The definition of a refugee comes from the 1951 Convention relating to the Status of Refugees and its 1967 Protocol (“Refugees Convention”). This treaty forms part of international law. It was drafted by country representatives at the United Nations and presented for ratification by countries in 1951. A refugee is a person who is seeking asylum in a foreign country in order to escape persecution, war, terrorism, extreme poverty, famines, and natural disaster. Some regional legal instruments further include those seeking to escape generalized violence in the definition of a refugee. Those who desire refugee status are sometimes known as asylum seekers and the practice of accepting such refugees is that of offering political asylum. The most common asylum claims to industrialized countries are based upon political and religious grounds. According to the 1951 United Nations Convention Relating to the Status of Refugees, a refugee is a person who:
“ owing to a well-founded fear of being persecuted for reasons of race, religion, nationality, membership of a particular social group, or political opinion, is outside the country of their nationality, and is unable to or, owing to such fear, is unwilling to avail him/herself of the protection of that country. ”
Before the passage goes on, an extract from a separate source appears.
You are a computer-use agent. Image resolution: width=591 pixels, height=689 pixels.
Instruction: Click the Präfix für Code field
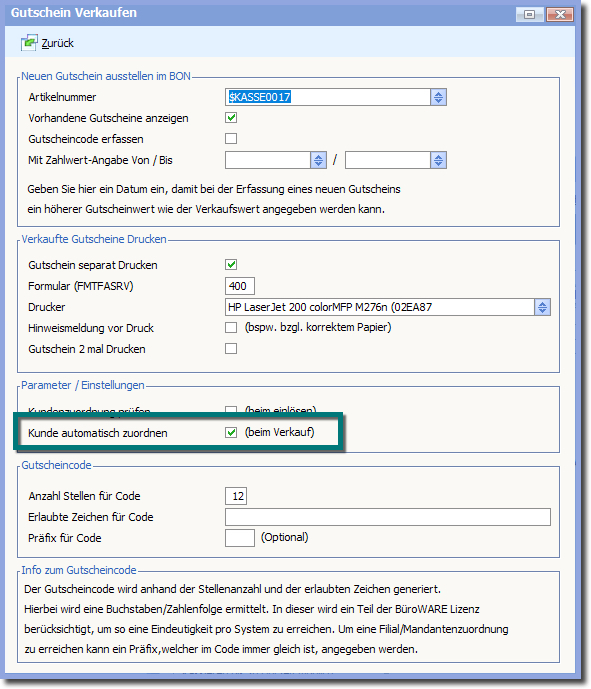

The concept of a refugee was expanded by the Conventions’ 1967 Protocol and by regional conventions in Africa and Latin America to include persons who had fled war or other violence in their home country.
The Refugees Convention defines a refugee as:
“Any person who owing to a well founded fear of being persecuted for reasons of race, religion, nationality, membership of a particular social group or political opinion, is outside the country of his/her nationality and is unable, or owing to such fear, is unwilling to avail himself/herself of the protection of that country.”
The important parts of this definition are:
- that the person has to be outside their country of origin;
- the reason for their flight has to be a fear of persecution;
- the persecution has to result from one or more of 5 grounds (race, religion, nationality, membership of a particular social group or political opinion);
- this fear of persecution has to be well founded; and
- the person is unwilling or unable to seek the protection of their country.
Refugee was defined as a legal group in response to the large numbers of people fleeing Eastern Europe following World War II. The lead international agency coordinating refugee protection is the Office of the United Nations High Commissioner for Refugees (UNHCR), which counted 8.4 million refugees worldwide at the beginning of 2006. This was the lowest number since 1980. The major exception are the 4.3 million Palestinian refugees under the authority of the United Nations Relief and Works Agency for Palestine Refugees in the Near East (UNRWA), who are the only group to be granted refugee status to the descendants of refugees according to the above definition. The U.S. Committee for Refugees and Immigrants gives the world total as 12,019,700 refugees and estimates there are over 34,000,000 displaced by war, including internally displaced persons, who remain within the same national borders.